Janet Farrell Leontiou, Ph.D.

    I have spent several years thinking about patient-doctor communication–mostly within hospitals.  In my attempt to understand the patient-doctor relationship, I grew curious about the etymology of both the words “patient” and “doctor” as well the word “hospital.”  Of course, my use of the word “trinity” suggests divinity and the association may be as farflug as it seems. I have collected words over the years that have a religious association revealed through the words etymology.  For instance, the word contemplation in its Latin origins means to look for a holy place on which to build a temple. The word’s origin tells us that thinking is a holy act. 

    Many words are ambiguous because they have the element of choice built in.

To label a person consumer, patient, or user makes a difference because they offer different ways of seeing.  Not much is revealed to us when we use words or think of words as tools1 because then we think of them as a means to an end and strip words of generating meaning.   Speaking of words as tools is metaphor. A metaphor is not just a figure of speech but also a figure of thought that take our thinking to new places.

    The ancient Greek rhetoricians understood the power of words.   We have forgotten that words are forms of symbolic action. We are creating a symbolic world through our words and it is within this world that the speaker and the listener reside. We are seduced into keeping  the power of words hidden. The veil remains closed when we say things like “those are just words.” Communication, instead, comes from the ancient idea of “commonness.”2 Words create a common place between us; it is the shared space between.

     How medical students are presented with the trinity will shape how they see themselves, the other engaged in their care, and the place in which these two people meet.   

The Patient

    The word “patient” offers three choices: to be able to accept or tolerate delays, a person receiving medical treatment, or one who is acted upon.  The patient is someone who waits, receives, or is the object of other’s actions. The etymology of the word “patient,” instead, connects it with suffering, passion, and pathos.  The etymology takes us into the realm of the existential defining quality of what makes us human. The denotations, nor the personal connotations, will not invite us into this relationship. Using the word and thinking only of its denotation will keep the patient at arm’s length.  Giving freely to the sufferer, expecting nothing for oneself, will always result in the giver receiving more than imagined.  

1. Language is not a tool or an instrument.This point made clear by philosophers like Gadamer, Heidegger, Arendt and Merleau-Ponty.  See Ponty, Signs (Evanston, IL: Northwestern University Press, 1964), 62.

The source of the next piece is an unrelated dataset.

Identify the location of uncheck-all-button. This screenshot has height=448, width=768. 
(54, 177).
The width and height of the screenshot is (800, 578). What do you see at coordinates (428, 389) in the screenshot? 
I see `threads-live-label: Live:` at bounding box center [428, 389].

2. The Greek word for this idea is koinon meaning common to all.

The Doctor

    The word “doctor” offers four choices: a qualified practitioner of medicine, someone who holds a doctorate, to falsify a document, or treat someone medically.  Denotation shows that a doctor is one who practices medicine, has a higher education, or refers to something deceitful. The etymology reveals that the word is Latin and it means to teach. The purpose of academicians and physicians is the same–to teach. The education one receives is meant to be shared with those who address us as “doctor.”  I can think of no better preparation for a conversation on informed consent than the doctor embracing the role as teacher.  

The Hospital

    The word “hospital” means either a charitable institution or an institution where the sick are given medical care.  The word offers two ways of seeing healthcare: the Greek model of the practitioner as craftsmen or a way to make a good living as opposed to the religious model of caring for the sick as a duty of charity.  The denotation provides two paths: medicine as business or medicine as altruism.3 The word “hospital” comes from the Latin word “host”: meaning either receiver of guests, receiver of enemies, or the eucharist.  These three meanings tells us that the person suffering before you may be seen in a hospitable, hostile, or godly manner. We have a choice and the choice has consequences.  

Conclusion

     In the end, the world we create is the product of the choices we make.  As a physician, I can see my patients as the workload to be managed by a doctor who is superior.  Alternatively, the patient may be seen as manifesting the suffering that is central to human existence.  As a physician, I am able to show the patient how to walk the path of suffering. Despite all the constraints of healthcare, it really does come down to how we see the trinity of these three, related words.   All of these meanings are fully present within the words. We need to choose the one that we wish to create.